Des conséquences inattendues du Débarquement
Jérôme Derache adapte un roman de Michel Bussi dont une première version est parue en 2007 sous le titre Omaha Crimes, aux éditions PTC de Rouen. L’auteur a revu et corrigé ce texte pour le faire reparaître en octobre 2014 sous le titre Gravé dans le sable aux Presses de la Cité.
C’est cette version qui sert de base à l’adaptation du scénariste.
Le 3 juin 1944, en Angleterre, un tirage au sort décide de la place occupée par les soldats pour l’assaut contre la pointe Guillaume. Celle-ci est coiffée d’un blockhaus presque inexpugnable. Le 6 juin, c’est l’assaut selon l’ordre désigné par le sort. Lucky, qui a une réputation de chanceux, s’élance parmi les premiers en pensant à Alice, sa belle fiancée.
Lison, une fille de Château-le-Diable, entend les combats et se porte au secours de blessés. Elle trouve Alan, qu’elle ramène chez elle et quelle soigne.
Le 19 novembre, Alice est sur la pointe Guillaume, venu se recueillir, ne pouvant pas croire à la mort de Lucky.
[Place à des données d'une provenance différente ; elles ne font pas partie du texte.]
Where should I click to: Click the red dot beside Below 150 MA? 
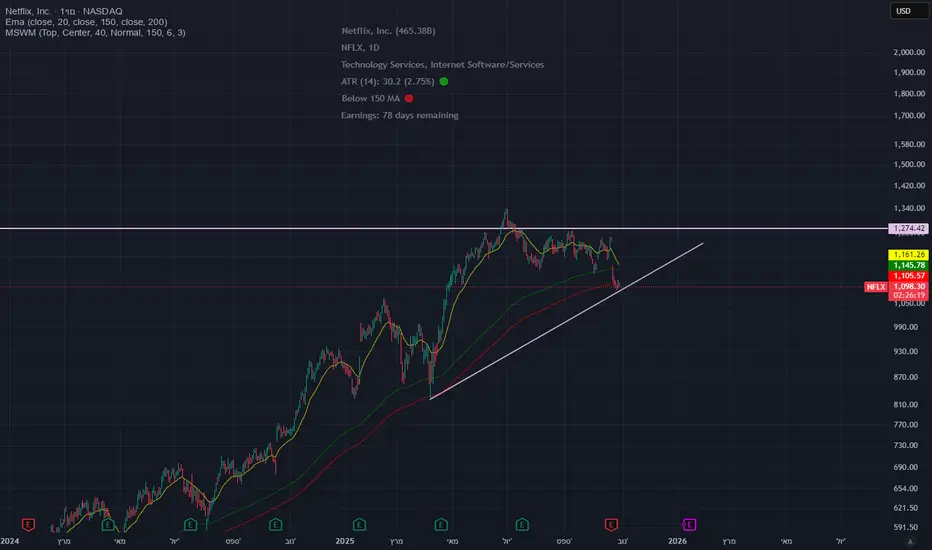[x=409, y=98]
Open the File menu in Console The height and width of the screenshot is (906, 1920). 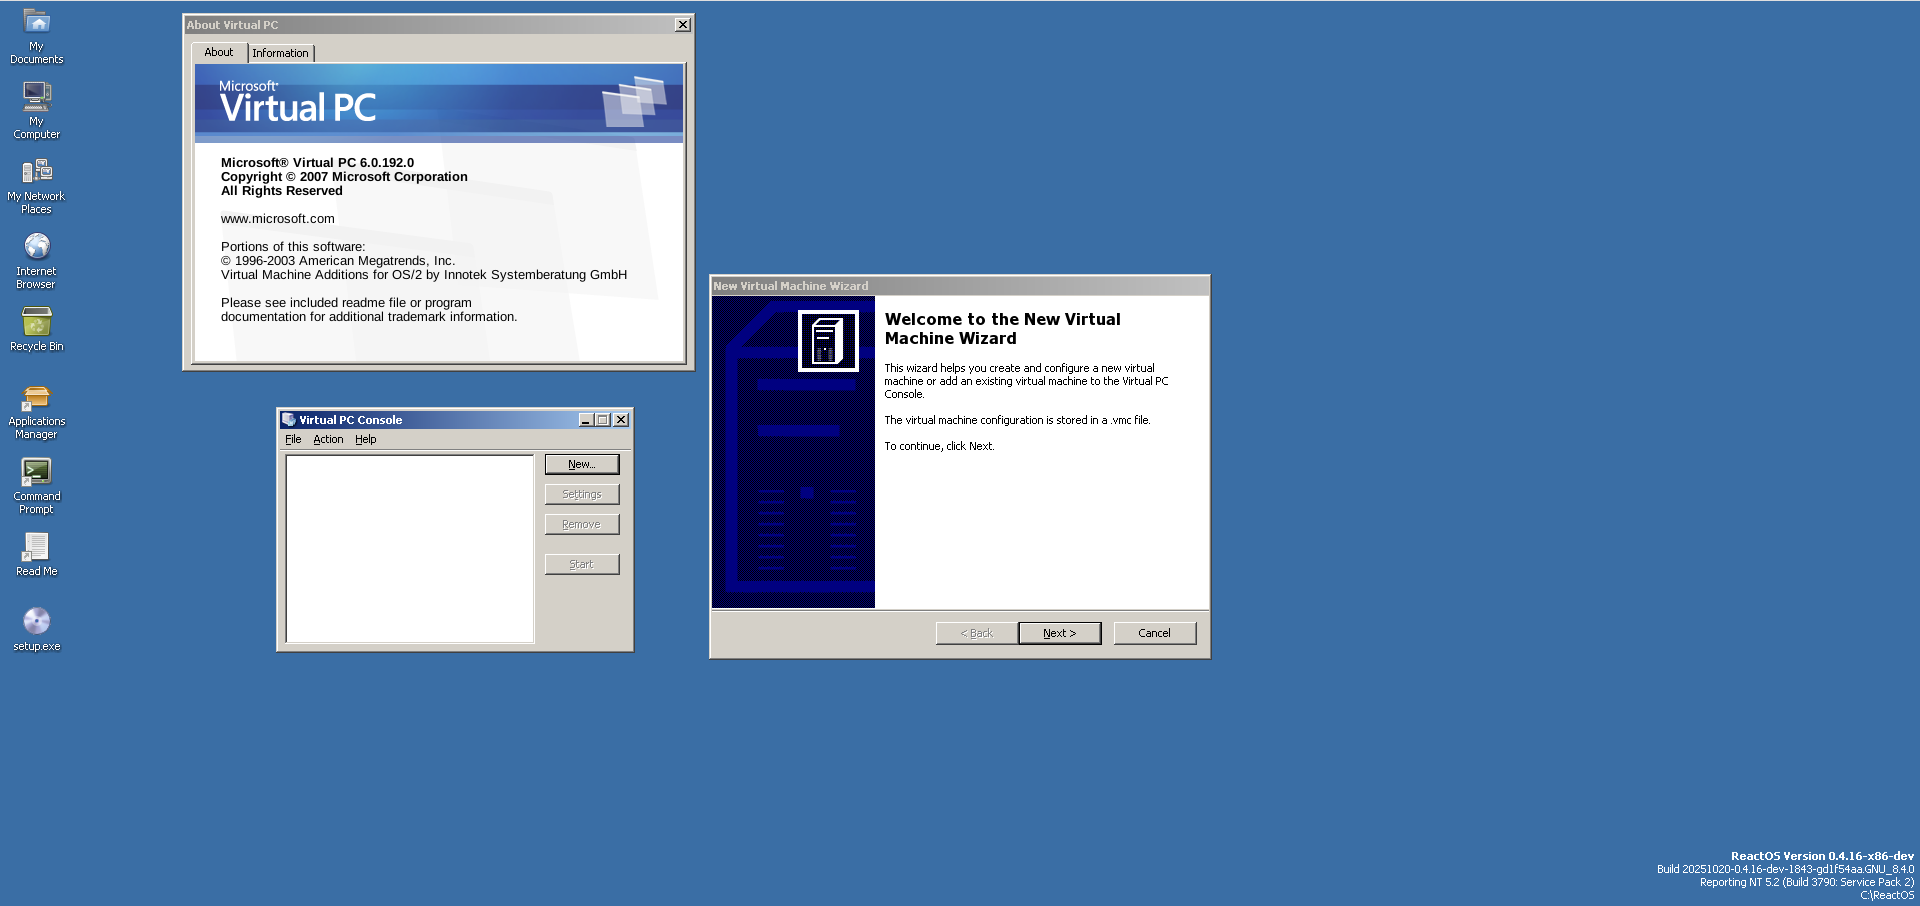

Alors qu’elle repart dans un bus, Alan, toujours blessé, croit la reconnaître, Lucky montrait si souvent sa photo. Mais, il rabroue Lison qui lui pose des questions quant à son attitude.
C’est le 10 janvier 1964 qu’Alan décide de repartir aux USA, au grand dam de Lison. Il la rassure, lui affirme que la femme qui lui écrit depuis vingt ans n’est pas son épouse, qu’il doit régler un certain nombre de choses. Il l’aime et l’épousera dès son retour. Aux USA, alors qu’il surveille une femme venue chercher ses deux enfants à l’école, Alan est renversé mortellement par une voiture.
En juin 1964, Alice est revenue pour une commémoration. Parmi les vétérans présents, l’un d’eux la reconnaît. Dans la conversation, il fait la remarque qu’elle doit être la veuve la plus riche des États-Unis. Et il révèle qu’elle aurait touché 1,44 million de dollars de la part d’Oscar Arlington, parce que Lucky avait…
Si Michel Bussi promène aujourd’hui ses personnages dans des lieux lointains, il avait, pour ses premiers romans, plaisir à prendre la Normandie pour décor. Et, quand on évoque cette région, après le camembert, les pommes, le cidre, un romancier très talentueux, ce sont les débarquements des Forces Alliées, en 1944, qui viennent à l’esprit.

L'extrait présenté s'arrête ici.